Acusada de queimar filha, mãe é expulsa de favela

Suspeita de espancar e queimar a filha de 7 anos, a dona de casa Iraneide Alves da Silva, de 28 anos, foi "expulsa" ontem da favela da Avenida Maria Luiza Americano, na Cidade Líder, zona leste de São Paulo. Ela também pode perder a guarda da criança.Acompanhada do pai, o pintor Lourival Ramos dos Santos, de 28 anos, e da líder comunitária Antonia Carmem de Souza, de 57, a menina V.A.S. passou na manhã de ontem pelo Pronto-Socorro do Hospital Planalto, em Itaquera.
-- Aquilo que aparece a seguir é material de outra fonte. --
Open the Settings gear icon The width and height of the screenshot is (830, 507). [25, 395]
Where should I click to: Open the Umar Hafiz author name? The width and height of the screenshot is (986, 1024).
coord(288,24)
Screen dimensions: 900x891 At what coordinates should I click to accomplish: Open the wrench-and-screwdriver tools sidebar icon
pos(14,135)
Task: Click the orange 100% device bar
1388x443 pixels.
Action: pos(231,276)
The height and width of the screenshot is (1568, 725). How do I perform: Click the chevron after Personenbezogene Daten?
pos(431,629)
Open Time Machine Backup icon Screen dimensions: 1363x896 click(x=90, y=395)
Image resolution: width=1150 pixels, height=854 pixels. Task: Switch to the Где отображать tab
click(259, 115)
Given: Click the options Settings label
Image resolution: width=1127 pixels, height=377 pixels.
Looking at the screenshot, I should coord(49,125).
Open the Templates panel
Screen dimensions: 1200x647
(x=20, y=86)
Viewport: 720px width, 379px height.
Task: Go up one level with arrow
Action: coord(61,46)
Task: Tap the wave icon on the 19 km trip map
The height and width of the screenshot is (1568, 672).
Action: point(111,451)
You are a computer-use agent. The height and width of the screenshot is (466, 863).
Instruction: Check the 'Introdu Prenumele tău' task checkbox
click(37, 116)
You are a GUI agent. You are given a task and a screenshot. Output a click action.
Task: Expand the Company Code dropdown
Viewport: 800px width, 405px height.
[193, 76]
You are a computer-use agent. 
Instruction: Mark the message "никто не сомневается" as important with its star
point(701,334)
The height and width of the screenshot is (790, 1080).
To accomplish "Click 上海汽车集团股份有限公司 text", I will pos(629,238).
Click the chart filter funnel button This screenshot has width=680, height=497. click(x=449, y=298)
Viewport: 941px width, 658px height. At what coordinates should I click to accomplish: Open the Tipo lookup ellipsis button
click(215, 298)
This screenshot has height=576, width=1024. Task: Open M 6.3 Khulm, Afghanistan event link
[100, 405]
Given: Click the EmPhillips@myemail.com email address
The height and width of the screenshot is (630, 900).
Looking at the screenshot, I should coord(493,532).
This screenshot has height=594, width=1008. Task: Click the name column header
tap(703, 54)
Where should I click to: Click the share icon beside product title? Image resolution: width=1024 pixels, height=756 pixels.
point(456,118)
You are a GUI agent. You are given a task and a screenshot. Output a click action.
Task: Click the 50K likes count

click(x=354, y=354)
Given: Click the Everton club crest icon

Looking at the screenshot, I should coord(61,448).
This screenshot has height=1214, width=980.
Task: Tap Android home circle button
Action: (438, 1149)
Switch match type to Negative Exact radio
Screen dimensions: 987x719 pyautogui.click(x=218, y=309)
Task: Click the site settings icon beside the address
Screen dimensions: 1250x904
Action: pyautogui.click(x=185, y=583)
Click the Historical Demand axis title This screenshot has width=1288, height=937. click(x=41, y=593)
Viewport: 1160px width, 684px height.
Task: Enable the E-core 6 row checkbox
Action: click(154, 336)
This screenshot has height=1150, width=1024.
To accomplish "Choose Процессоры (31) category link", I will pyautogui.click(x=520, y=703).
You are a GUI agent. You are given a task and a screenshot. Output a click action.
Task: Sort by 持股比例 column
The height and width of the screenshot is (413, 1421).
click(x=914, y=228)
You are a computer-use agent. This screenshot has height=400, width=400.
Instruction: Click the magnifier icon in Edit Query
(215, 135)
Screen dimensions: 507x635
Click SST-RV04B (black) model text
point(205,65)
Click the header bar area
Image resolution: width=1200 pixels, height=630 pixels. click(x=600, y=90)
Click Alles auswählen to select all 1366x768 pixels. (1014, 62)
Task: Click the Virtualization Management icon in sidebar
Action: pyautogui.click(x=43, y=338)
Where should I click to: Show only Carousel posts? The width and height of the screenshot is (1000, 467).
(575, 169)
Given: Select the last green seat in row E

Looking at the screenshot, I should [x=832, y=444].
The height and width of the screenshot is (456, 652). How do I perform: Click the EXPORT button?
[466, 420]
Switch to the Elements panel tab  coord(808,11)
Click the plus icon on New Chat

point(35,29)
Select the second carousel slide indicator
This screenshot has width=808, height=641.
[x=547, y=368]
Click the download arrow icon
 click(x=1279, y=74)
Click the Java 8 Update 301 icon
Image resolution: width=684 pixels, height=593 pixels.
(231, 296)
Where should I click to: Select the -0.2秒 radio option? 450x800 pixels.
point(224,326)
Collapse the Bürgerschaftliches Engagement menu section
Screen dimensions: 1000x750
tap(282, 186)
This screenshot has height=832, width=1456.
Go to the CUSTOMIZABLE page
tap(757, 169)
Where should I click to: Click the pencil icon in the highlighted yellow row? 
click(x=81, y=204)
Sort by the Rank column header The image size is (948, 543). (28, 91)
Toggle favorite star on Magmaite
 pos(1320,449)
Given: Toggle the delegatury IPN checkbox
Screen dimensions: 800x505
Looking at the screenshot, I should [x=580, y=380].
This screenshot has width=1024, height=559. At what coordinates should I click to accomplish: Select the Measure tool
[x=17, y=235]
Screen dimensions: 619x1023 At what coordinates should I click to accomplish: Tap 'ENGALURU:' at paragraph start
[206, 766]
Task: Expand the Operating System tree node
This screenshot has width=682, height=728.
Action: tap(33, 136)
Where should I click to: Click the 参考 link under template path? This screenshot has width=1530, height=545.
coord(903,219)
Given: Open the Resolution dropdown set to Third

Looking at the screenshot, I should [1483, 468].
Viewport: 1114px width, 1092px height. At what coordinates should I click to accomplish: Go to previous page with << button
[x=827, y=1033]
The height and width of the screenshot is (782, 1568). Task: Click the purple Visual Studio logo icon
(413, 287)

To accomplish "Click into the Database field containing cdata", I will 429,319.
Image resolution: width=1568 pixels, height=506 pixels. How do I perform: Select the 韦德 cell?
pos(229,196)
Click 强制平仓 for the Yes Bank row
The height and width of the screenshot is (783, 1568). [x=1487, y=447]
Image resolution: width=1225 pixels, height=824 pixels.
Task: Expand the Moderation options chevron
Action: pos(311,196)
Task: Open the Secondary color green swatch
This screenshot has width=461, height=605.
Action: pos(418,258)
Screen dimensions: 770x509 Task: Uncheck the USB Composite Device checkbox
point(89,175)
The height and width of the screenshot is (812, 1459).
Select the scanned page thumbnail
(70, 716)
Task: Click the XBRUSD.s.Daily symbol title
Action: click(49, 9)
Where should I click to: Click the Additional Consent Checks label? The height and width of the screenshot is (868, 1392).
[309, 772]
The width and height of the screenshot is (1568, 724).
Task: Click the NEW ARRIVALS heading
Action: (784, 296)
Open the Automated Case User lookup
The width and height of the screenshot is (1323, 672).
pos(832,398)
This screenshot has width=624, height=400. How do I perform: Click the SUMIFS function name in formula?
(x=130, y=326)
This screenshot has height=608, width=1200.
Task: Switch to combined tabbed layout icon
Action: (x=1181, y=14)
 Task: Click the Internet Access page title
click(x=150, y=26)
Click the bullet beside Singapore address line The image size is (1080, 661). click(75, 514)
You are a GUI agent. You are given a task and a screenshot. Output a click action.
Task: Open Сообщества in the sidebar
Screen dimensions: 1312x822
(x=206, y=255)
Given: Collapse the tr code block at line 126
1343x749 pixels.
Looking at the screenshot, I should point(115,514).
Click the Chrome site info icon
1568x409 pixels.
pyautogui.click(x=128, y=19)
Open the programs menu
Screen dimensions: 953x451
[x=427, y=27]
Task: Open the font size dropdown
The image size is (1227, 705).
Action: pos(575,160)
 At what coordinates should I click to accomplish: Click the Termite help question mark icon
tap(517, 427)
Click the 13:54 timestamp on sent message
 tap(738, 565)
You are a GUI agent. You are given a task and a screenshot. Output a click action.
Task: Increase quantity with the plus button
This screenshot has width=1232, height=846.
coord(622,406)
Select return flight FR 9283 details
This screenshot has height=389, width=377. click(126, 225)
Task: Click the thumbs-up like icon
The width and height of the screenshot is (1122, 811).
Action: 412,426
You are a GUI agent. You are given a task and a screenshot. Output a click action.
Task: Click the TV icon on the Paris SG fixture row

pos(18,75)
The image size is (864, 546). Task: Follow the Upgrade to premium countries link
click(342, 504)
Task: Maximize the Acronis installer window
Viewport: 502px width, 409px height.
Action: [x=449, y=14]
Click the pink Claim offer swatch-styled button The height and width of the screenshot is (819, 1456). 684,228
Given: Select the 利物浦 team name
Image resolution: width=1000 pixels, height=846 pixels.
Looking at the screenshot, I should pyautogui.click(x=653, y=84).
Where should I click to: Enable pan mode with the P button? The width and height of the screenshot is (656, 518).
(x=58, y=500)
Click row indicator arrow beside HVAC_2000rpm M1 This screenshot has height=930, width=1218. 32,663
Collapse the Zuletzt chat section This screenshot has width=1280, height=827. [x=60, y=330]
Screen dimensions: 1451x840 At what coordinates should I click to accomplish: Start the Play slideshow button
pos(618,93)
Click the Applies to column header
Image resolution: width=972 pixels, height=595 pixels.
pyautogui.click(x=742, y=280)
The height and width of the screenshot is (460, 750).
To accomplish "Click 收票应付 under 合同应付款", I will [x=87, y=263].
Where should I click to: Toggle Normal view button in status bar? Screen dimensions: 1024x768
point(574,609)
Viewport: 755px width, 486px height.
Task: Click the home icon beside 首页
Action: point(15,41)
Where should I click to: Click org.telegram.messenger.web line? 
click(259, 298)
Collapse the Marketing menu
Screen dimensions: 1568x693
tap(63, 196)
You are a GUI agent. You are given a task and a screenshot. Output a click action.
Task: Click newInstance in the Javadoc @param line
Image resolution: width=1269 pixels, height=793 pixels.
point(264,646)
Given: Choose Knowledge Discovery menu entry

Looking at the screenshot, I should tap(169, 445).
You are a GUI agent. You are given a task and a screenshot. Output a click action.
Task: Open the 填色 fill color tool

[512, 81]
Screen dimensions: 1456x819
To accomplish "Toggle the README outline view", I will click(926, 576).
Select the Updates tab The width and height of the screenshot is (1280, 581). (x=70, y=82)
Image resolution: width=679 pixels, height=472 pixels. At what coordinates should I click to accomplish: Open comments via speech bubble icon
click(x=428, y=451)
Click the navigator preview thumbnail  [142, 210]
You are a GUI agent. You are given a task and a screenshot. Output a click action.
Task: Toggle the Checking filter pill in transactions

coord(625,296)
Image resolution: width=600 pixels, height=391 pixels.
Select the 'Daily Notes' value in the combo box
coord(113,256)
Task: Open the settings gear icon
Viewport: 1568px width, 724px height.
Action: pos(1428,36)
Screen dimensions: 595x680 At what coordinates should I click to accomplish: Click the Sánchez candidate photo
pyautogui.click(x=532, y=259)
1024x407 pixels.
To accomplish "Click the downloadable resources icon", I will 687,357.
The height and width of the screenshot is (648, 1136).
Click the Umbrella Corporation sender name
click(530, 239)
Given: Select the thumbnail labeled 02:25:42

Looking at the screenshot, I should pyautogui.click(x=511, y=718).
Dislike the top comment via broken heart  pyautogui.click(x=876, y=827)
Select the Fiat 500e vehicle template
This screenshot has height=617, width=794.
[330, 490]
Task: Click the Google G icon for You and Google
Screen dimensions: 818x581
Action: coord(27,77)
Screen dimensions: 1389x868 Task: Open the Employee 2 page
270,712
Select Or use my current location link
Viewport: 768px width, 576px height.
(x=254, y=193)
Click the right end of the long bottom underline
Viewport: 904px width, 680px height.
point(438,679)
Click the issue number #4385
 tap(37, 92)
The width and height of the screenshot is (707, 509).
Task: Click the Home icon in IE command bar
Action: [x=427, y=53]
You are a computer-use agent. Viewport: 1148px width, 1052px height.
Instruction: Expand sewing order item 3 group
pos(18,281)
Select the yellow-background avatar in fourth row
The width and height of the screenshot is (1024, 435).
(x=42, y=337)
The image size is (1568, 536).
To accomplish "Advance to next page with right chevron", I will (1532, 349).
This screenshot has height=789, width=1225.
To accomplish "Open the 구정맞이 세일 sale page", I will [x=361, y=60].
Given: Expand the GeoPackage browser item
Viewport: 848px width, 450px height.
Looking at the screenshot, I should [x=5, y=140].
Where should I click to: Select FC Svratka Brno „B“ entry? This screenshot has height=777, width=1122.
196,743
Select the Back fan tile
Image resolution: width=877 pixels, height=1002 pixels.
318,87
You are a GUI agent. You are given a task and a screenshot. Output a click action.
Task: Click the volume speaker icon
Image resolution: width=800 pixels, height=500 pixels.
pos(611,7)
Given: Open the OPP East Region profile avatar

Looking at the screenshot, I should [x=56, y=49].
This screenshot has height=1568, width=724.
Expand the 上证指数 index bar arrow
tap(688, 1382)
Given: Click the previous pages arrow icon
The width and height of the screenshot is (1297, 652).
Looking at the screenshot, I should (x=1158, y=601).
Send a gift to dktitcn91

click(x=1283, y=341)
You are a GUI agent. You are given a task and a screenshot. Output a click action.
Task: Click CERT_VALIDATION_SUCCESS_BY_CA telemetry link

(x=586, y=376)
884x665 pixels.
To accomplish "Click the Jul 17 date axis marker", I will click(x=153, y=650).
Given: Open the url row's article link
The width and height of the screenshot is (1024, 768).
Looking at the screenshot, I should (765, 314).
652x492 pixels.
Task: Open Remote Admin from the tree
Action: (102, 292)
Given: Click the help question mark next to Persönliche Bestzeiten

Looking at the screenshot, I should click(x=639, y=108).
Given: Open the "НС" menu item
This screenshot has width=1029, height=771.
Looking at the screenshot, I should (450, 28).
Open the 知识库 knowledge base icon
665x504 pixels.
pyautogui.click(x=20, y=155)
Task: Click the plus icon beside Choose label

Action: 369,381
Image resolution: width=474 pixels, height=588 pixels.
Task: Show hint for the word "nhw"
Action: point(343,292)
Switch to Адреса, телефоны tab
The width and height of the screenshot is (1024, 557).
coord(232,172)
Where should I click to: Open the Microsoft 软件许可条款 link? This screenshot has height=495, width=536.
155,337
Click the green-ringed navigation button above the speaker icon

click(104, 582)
Os sinais mais flagrantes da agressão são queimaduras no pé esquerdo e hematomas nos olhos, costas, pernas e braços.Antonia disse que fez a denúncia à polícia porque não conseguiu falar no Conselho Tutelar. "No sábado, vizinhos me chamaram dizendo que ouviram gemidos da menina. A mãe ameaçava bater mais se ela gritasse", contou. "Ela não vai voltar para lá (favela). Se aparecer, não me responsabilizo." O presidente da Associação dos Conselheiros Tutelares de São Paulo, Marcelo Nascimento, disse que o caso compete ao recém-criado conselho de José Bonifácio, que não tem telefones de plantão. Aos policiais do 53º Distrito Policial (Parque do Carmo), onde foi indiciada por maus-tratos, Iraneide teria admitido ontem que aplicava "corretivos", mas negado os excessos. Ela foi liberada no fim da tarde.Separado de Iraneide há quatro meses, Santos diz que já desconfiava das agressões, mas que a filha nunca havia admitido. A menina é a mais velha dos quatro filhos do casal. A acusada de agressão está grávida do quinto filho com Lourival. "Saí de casa por causa do ciúmes dela (Iraneide), mas nunca deixei faltar nada."